Review of Daniel Markey, China’s Western Horizon: Beijing and the New Geopolitics of Eurasia (New York: Oxford University Press, 2020).
In his book China’s Western Horizon: Beijing and the New Geopolitics of Eurasia, Daniel S. Markey, a distinguished senior research professor at Johns Hopkins University’s School of Advanced International Studies (SAIS), examines China’s relations with continental Eurasia via case studies on Pakistan, Kazakhstan, and Iran, which are mired by domestic complexities and difficult relationships between these states and their regional adversaries. China’s Western Horizon is rooted in Markey’s academic and professional pedigree. Markey served as part of the Secretary of State’s Policy Planning Staff from 2003 to 2007. His years of academic research and instruction along with his experience as a practitioner shaping and implementing US foreign policy substantiate the book’s arguments with deep knowledge and analytical rigor.

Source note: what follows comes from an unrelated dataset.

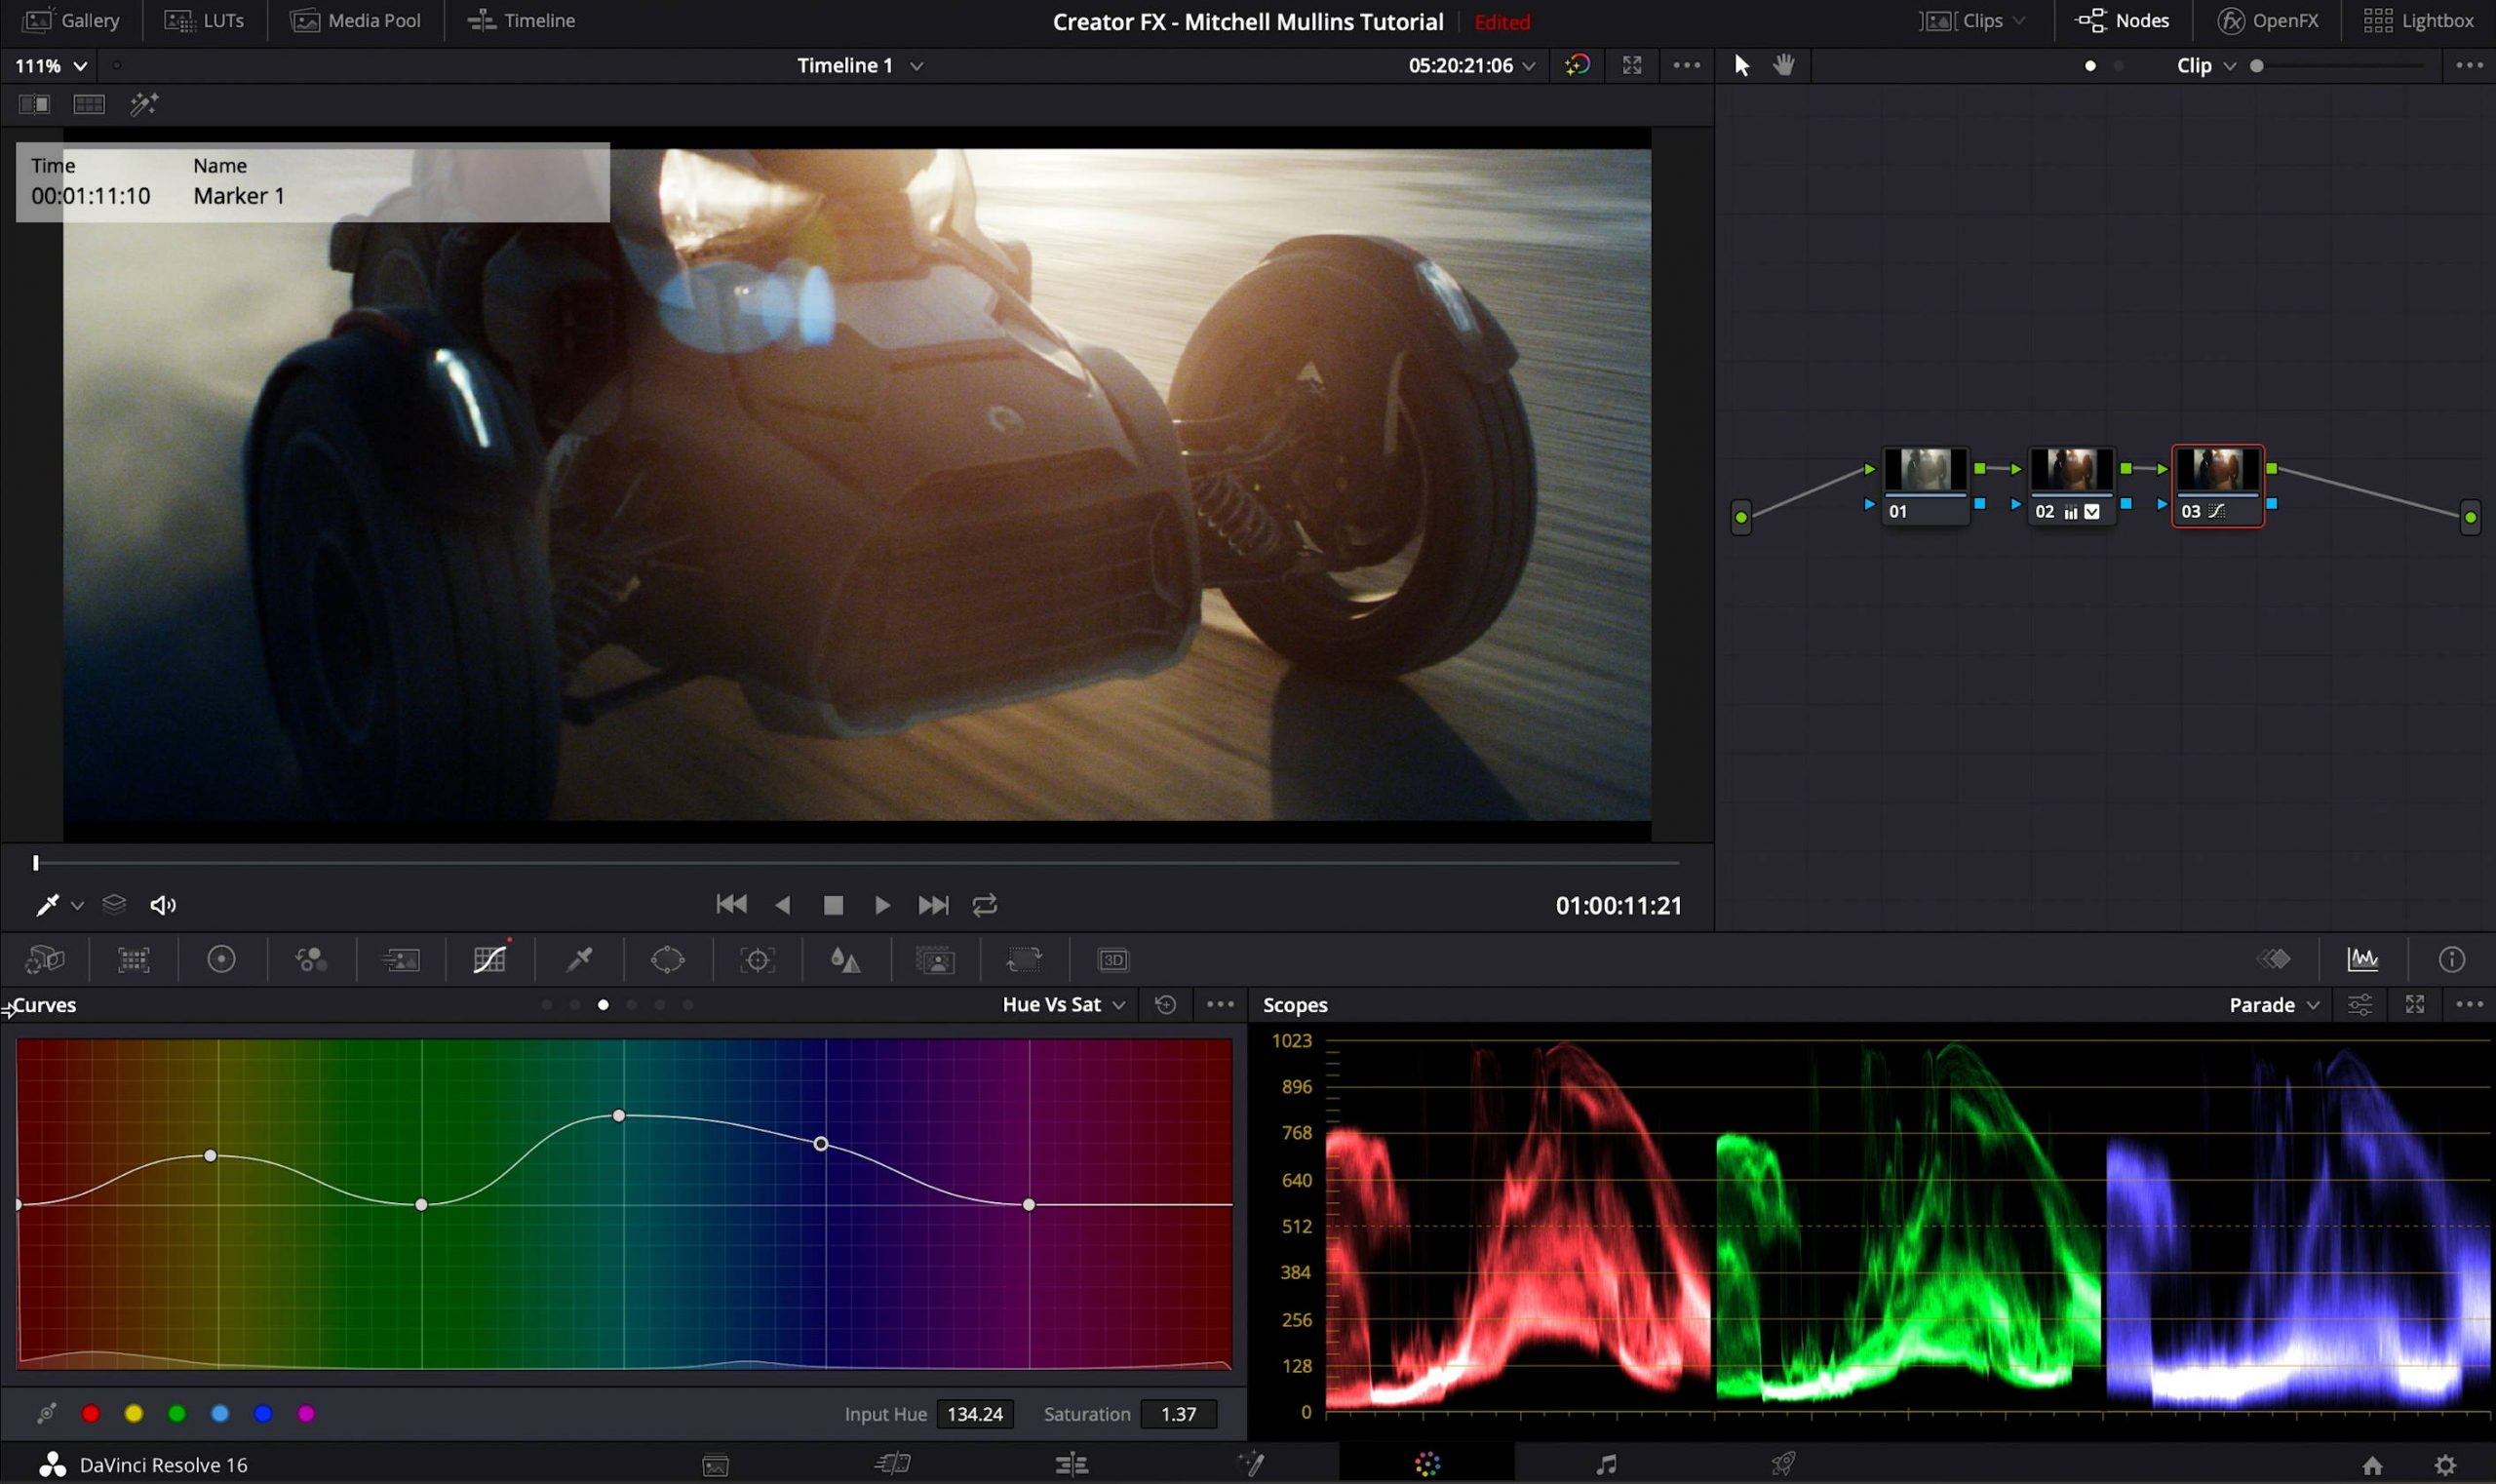Open the Tracker palette
The image size is (2496, 1484).
[757, 960]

Markey’s principal contribution to the dialogue on China’s growing influence is his emphasis on the often-overlooked role that China’s immediate neighbors have in shaping Beijing’s actions and ambitions. He begins the book with a question and a tentative answer: will China’s growing presence in Eurasia (encompassing the Middle East, South Asia, and Central Asia) prove to be stabilizing or destabilizing for the region? Based on Beijing’s pattern of behavior toward its neighbors, Markey asserts that China’s involvement is more likely to exacerbate existing geopolitical and political-economic fissures than to ease them.